The comprehensiveness which gave breadth to Rodin's monumental works gave to the others also a new beauty; it gave them a peculiar nearness. There are among the more recent works small groups that are striking because of their concentration and the wonderful treatment of the marble. The stones preserve, even in the midst of the day, that mysterious shimmer which white things exhale in the twilight. This radiance is not the result of the vibrant quality of the points of contact alone, but is due in part to the flat ribbands of stone that lie between the figures like small bridges which connect one form with the other over the deepest clefts in the modeling. These ribband fillings are not incidental, but are placed there to prevent too sharp an outline. They preserve in the forms that otherwise would appear too clear cut an effect of roundness; they gather the light like vases that gently and continuously overflow. When Rodin seeks to condense the atmosphere about the surfaces of his works, the stone appears to almost dissolve in the air, the marble is the compact, fruitful kernel, and its last softest contour the vibrating air. The light touching the marble loses its will, it does not penetrate into the stone, but nestles close, lingers, dwells in the stone.

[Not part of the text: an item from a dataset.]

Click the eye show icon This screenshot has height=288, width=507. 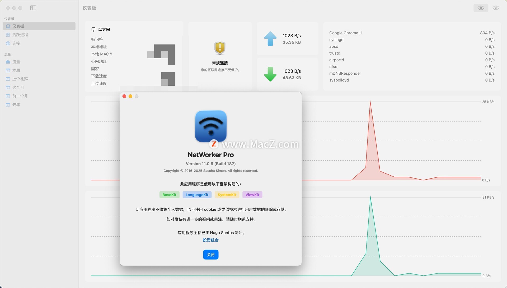click(x=481, y=8)
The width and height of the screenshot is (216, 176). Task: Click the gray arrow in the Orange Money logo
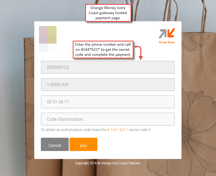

This closing up of unessential clefts is an approach to the relief. Rodin planned a great work in relief in which there were to be effects of light such as he achieved in the smaller groups. He constructed a column about which a broad ribband of relief winds upward. This encircling ribband conceals a staircase which ascends under arched vaultings. The figures in this ascending relief are modeled and placed so as to receive an effect of life and vibrance from the atmosphere and lighting.

A plastic art will some time rise which will disclose the secret of twilight as it is related to those sculptures that stand in the vestibules of old cathedrals.

This "Monument of Work" represents a history of work which develops upon these slowly rising reliefs. The long line begins in a lower chamber or crypt with the figures of those who have grown old in mines. The procession traces its steps through all the phases of work, from those who work in the roar and red glow of furnaces to those who work in silence in the light of a great idea: from the hammers to the brains. Two figures guard the entrance, Day and Night, and upon the summit of this tower stand two winged forms to symbolize the Blessings descending from the luminous heights. Rodin did not conceive work as a monumental figure or a great gesture; for work is something near, it takes place in the shops, in the rooms, in the heads, in the dark.

He knows, for he, too, worked; he worked incessantly; his life passed like a single working day.

Rodin had several studios, some that are well-known in which visitors and letters found him. There were others in out-of-the-way, secluded places of which no one knew. These rooms were like cells, bare, poor and grey with dust, but their poverty was like the great, grey poverty of God out of which trees bud in March. Something of the Spring was in each of these rooms, a silent promise and a deep seriousness.

In one of these studios "The Tower of Work" has risen. Now that it is accomplished, it is time to speak of its significance. Some time after this monument has been erected it will be recognized that Rodin willed nothing that was beyond his art. The body of work here manifests itself as did formerly the body of love:--it is a new revelation of life. This creator lived so completely in his conceptions, so entirely in the depths of his work, that inspiration or revelation came to him only through the medium of his art. New life in the ultimate sense meant to him, new surfaces, new gestures. Thus to him the meaning of life became simple, he could err no more.

With his own development Rodin has given an impetus to all the arts in this confused age. Some time it will be realized what has made this great artist so supreme. He was a worker whose only desire was to penetrate with all his forces into the humble and difficult significance of his tools. Therein lay a certain renunciation of Life, but in just this renunciation lay his triumph, for Life entered into his work.